[EXERCISE INPUTS]
----------------

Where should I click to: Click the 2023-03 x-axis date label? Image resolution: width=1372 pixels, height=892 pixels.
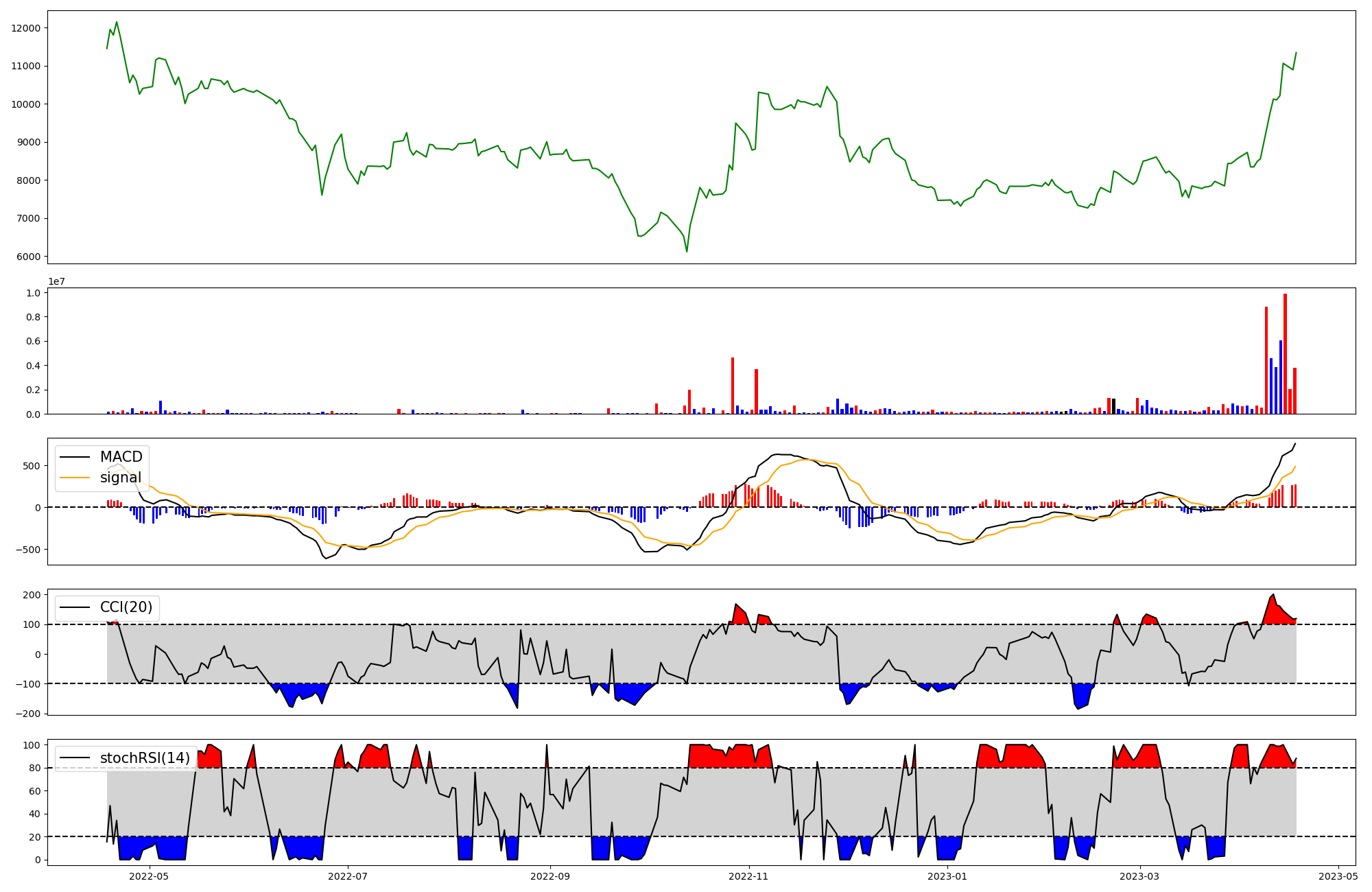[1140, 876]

----------------

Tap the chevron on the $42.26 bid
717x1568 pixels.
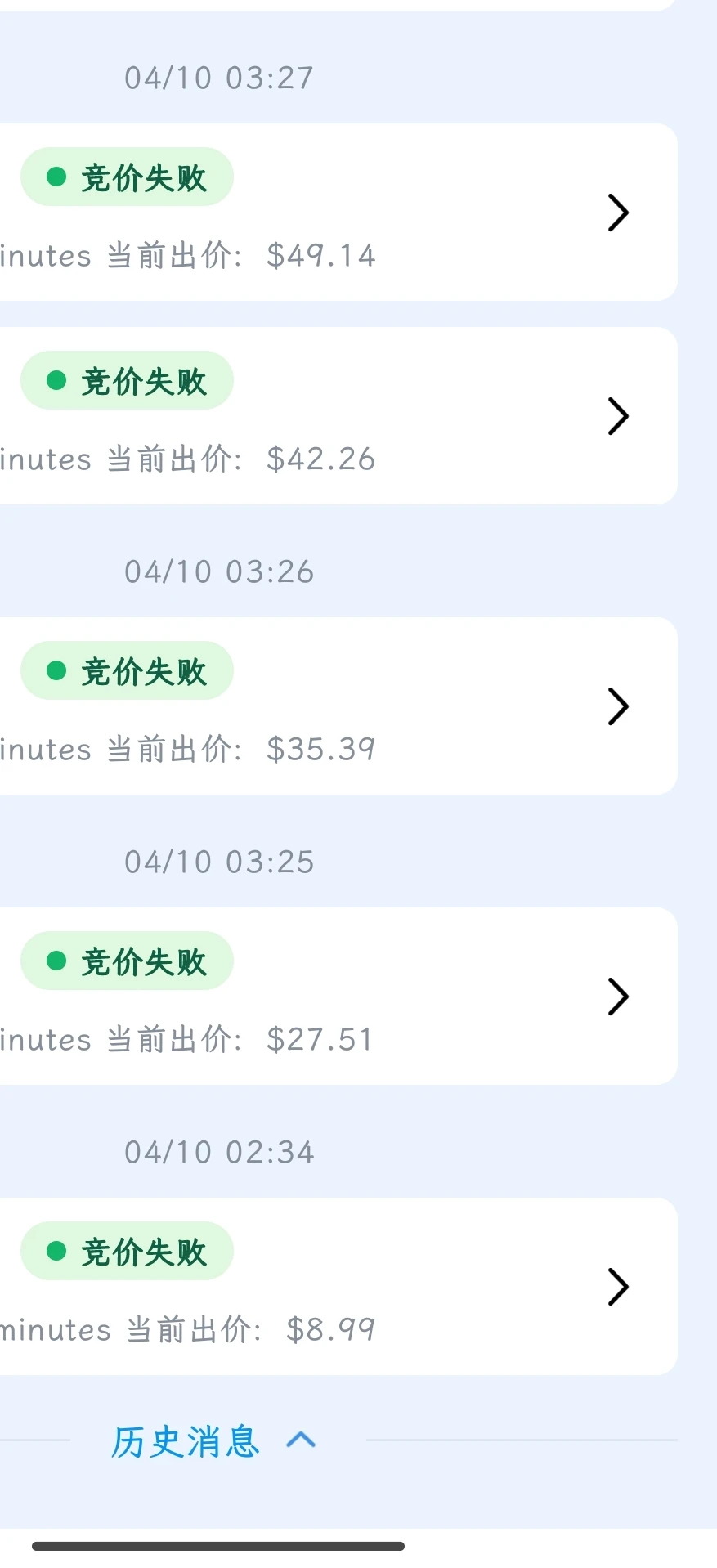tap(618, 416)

----------------

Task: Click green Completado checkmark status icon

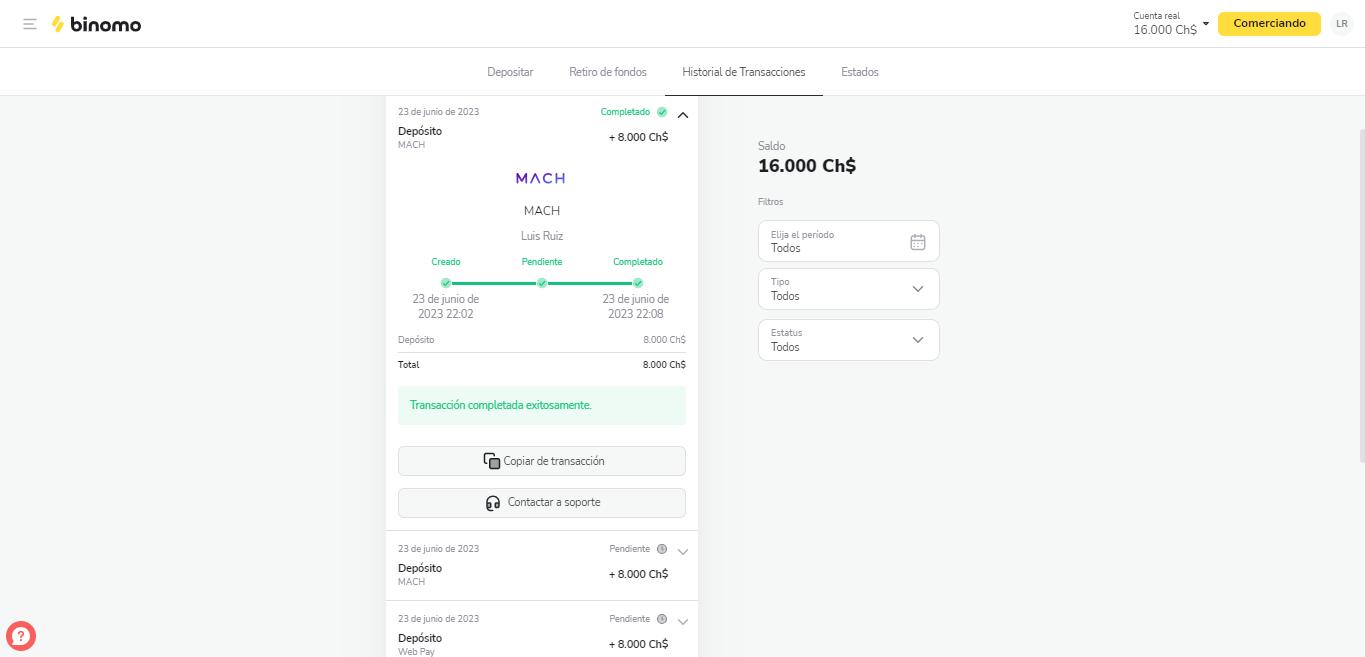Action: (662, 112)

----------------

[WORK REQUIRED]
Please pull out every line of the listing above that contains the string "pixels", copied unchanged.

[TASK SOLUTION]
Where should I click to: Click the 2023-03 x-axis date label? Image resolution: width=1372 pixels, height=892 pixels.
717x1568 pixels.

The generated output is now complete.